| Written problem |
Gather every line of the listing below that contains the word "This", and copy each one.

| Given entries |

══════════

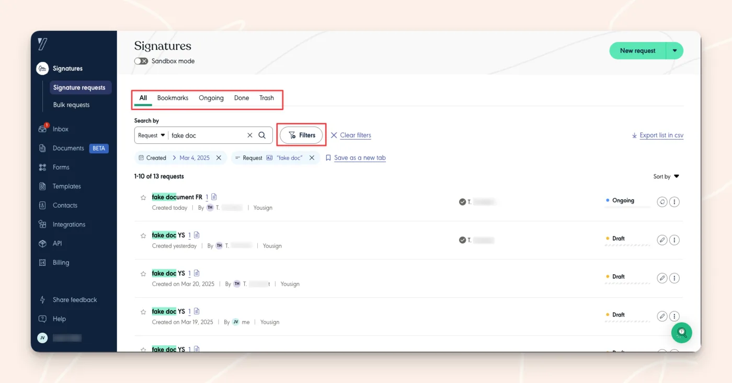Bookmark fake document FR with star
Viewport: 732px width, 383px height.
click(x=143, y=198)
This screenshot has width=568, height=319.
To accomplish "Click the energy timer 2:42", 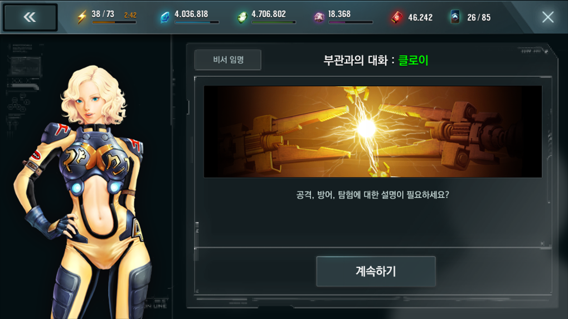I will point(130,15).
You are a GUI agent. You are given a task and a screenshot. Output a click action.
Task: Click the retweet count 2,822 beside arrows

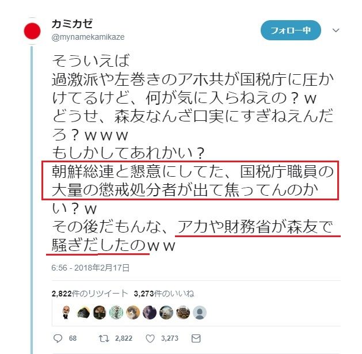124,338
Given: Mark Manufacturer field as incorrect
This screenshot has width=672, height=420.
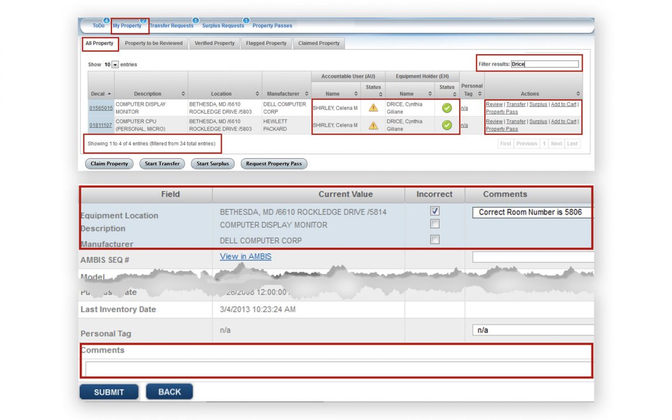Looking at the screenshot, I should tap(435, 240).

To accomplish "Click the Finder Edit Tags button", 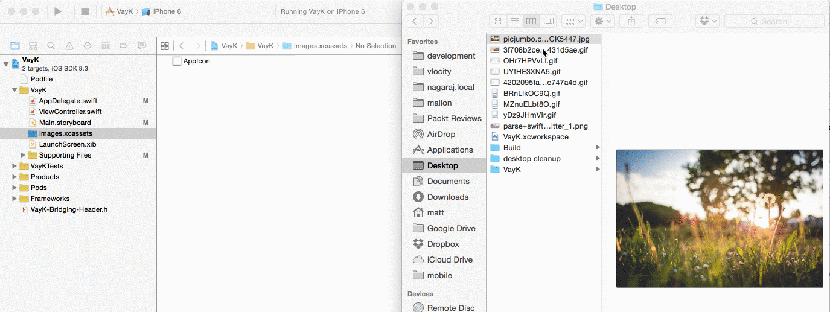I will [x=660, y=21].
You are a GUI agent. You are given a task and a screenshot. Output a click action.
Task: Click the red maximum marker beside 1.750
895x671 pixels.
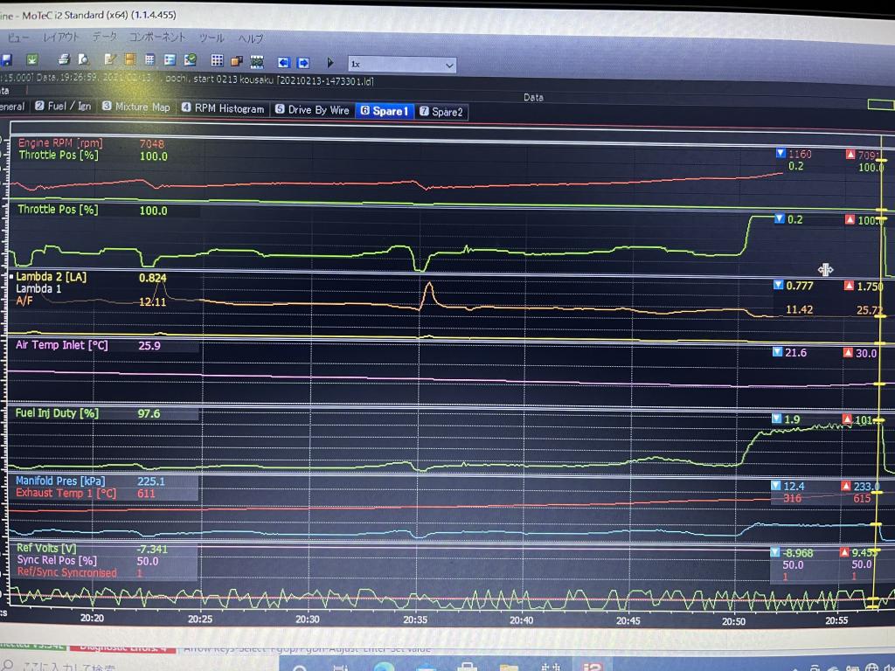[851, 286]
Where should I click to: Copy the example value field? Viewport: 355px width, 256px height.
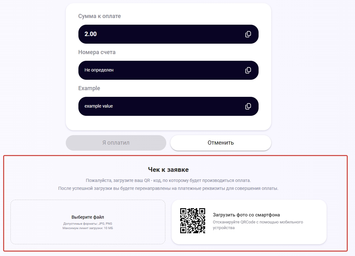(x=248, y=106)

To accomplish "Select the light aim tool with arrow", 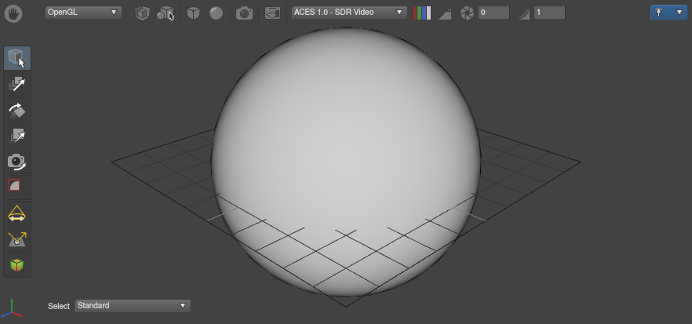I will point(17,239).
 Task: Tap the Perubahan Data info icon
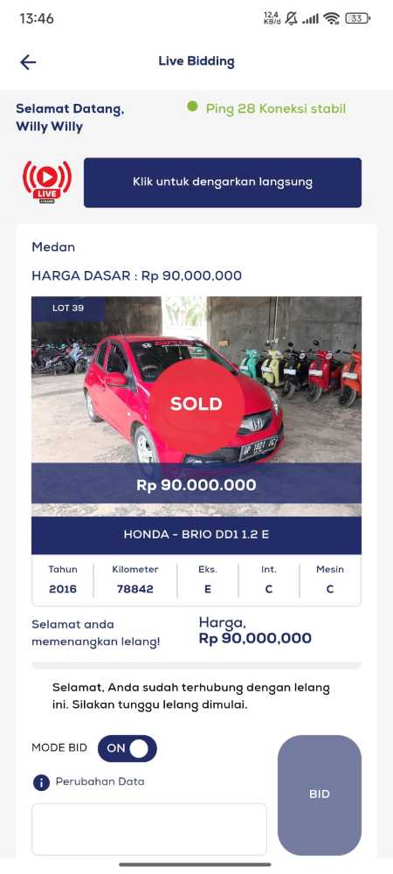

══════════

| Reply to the exercise |
This screenshot has width=568, height=319.
This screenshot has width=672, height=420.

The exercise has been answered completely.